She has published five multi-award winning novels (Slights, Walking the Tree, Mistification, The Grief Hole and Tide of Stone, all now from IFWG) and seven short story collections, including IFWG’s The Gate Theory. Her most recent short story collection is A Primer to Kaaron Warren from Dark Moon Books. Her most recent novella, Into Bones Like Oil (Meerkat Press), was shortlisted for a Shirley Jackson Award and the Bram Stoker Award, winning the Aurealis Award. Her stories have appeared in both Ellen Datlow’s and Paula Guran’s Year’s Best anthologies. Both The Grief Hole and the novella “Sky”, from her collection Through Splintered Walls (Twelfth Planet Press) won all three of the Australian genre awards.
Kaaron was a Fellow at the Museum for Australian Democracy, where she researched prime ministers, artists and serial killers. In 2018 she was Established Artist in Residence at Katharine Susannah Prichard House in Western Australia. She’s taught workshops in haunted asylums, old morgues and second hand clothing shops and she’s mentored several writers through a number of programs.

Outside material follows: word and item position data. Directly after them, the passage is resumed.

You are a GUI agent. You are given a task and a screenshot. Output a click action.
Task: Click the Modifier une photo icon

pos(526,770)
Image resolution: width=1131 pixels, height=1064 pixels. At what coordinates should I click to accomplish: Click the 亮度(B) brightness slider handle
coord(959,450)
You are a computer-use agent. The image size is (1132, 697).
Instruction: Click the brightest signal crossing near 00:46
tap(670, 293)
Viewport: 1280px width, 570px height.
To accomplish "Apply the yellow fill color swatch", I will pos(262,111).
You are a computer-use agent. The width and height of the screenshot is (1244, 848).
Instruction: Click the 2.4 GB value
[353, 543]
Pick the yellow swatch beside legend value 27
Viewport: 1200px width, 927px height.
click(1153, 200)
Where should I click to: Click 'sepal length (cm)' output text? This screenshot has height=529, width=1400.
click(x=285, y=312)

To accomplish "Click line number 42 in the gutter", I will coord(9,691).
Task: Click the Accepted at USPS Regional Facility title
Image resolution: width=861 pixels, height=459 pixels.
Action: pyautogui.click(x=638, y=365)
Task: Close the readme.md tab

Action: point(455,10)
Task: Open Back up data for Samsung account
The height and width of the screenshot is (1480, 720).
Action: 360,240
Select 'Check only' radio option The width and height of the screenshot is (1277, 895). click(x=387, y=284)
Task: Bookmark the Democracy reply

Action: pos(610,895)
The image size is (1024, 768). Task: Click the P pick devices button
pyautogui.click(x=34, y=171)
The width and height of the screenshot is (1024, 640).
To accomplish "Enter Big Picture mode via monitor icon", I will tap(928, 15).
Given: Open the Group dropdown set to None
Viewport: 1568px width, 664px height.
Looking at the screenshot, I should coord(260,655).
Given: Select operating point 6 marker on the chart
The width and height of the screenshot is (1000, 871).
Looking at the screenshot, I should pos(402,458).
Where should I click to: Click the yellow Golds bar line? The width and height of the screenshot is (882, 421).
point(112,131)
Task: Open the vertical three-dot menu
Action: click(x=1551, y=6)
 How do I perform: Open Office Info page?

Her most recent books include Tool Tales, a chapbook in collaboration with Ellen Datlow (IFWG), and Capturing Ghosts, a writing advice chapbook from Brain Jar Press. 2023 will see publication of two novellas. “The Deathplace Set” in Vandal, from Crystal Lake Publishing, alongside Aaron Dries and J.S. Breukelaar, and “Bitters”, from Cemetery Dance.